Monday, April 13, 2015

Berry Pie Bars


I have a serious question: does it, I mean really does it, get much better than Berry Pie Bars? This is a serious question that can only be answered with one serious answer; and that answer is, No. It certainly does not. 

This time of year always makes me feel like the weather is playing tricks on me. I love the spring weather, and those first warm rays of sun that start to awaken the earth. You feel like you can hardly take one more minute of winter and then one day the clouds break, the birds chirp, and everything begins to melt.

It's really a beautiful time and every year at this time I get inspired to clean out my freezer and make room for the coming seasons fresh crops. Inevitably, I will open my freezer and find a bag of berries that were stored away just in case a reminder of summer was needed during the drudge through winter. When spring finally arrives, there is no better way to put that last bit of berries to use than Berry Pie Bars.
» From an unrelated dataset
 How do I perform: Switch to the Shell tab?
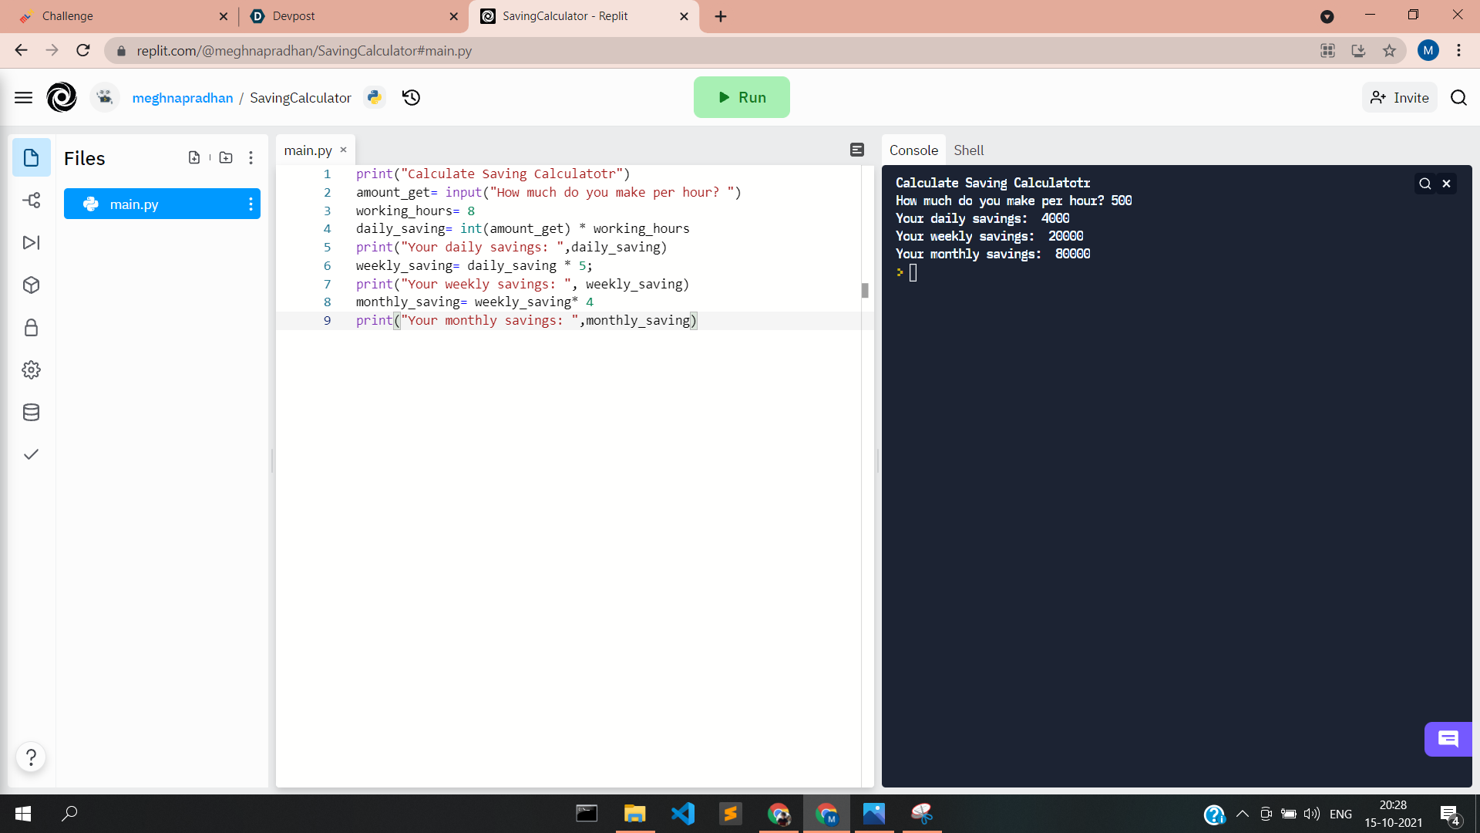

This recipe came from Chew Out Loud and I liked it not only because it makes a 9x13, which, let's all admit, is absolutely necessary when it's been dark and cold so long, but also because it uses greek yogurt so you can at least feel a little bit better when you have three because you will want three.




Very Berry Pie Bars

Ingredients:

  • For the crust and topping:
  • 3 cups all purpose flour
  • 1½ cup white sugar
  • Zest of one large lemon
  • 1½ cups salted butter, cold

  • For the filling:
  • 4 large eggs, lightly beaten
  • 2 cups white sugar
  • 1 cup greek yogurt
  • ¾ cup all purpose flour
  • ⅛ tsp salt
  • Juice of one large lemon
  • 2 tsp. vanilla extract
  • 30 oz any mixture of fresh blackberries, blueberries, strawberries, or raspberries

Directions:

  1. Preheat oven to 350F. Generously grease a 9x13 pan along bottom and sides. Set aside.
  2. In bowl of a food processor, lightly pulse together the flour, sugar, and lemon zest just until blended. Cut cold butter into slices and add to bowl. With a few short pulses, cut the butter into flour mixture just until mixture is crumbly. Small bits of butter remaining is fine. (You can also use a pastry cutter if you don't have a food processor.) Set aside 1½ cups of the flour/butter mixture for the topping. Pour the rest of the mixture into bottom of prepared baking pan. Press firmly for an even layer of crust on bottom of pan. (You can cover your hand with saran wrap or a plastic bag to keep the crust from sticking to your fingers.) Bake crust about 15 minutes or until golden. Remove baked crust from oven, but keep oven on.
  3. Combine eggs, sugar, Greek yogurt, flour, salt, lemon juice, and vanilla. Whisk until smooth. Carefully fold in the berries with rubber spatula. Gently spread filling over the baked crust. Sprinkle reserved topping over the filling, to make an even layer of crumble topping.
  4. Bake about 75 min to 90 min or until topping turns golden and bars are set. Cool completely at room temp before putting in fridge to chill. Chill several hours or overnight. Cut and serve cold.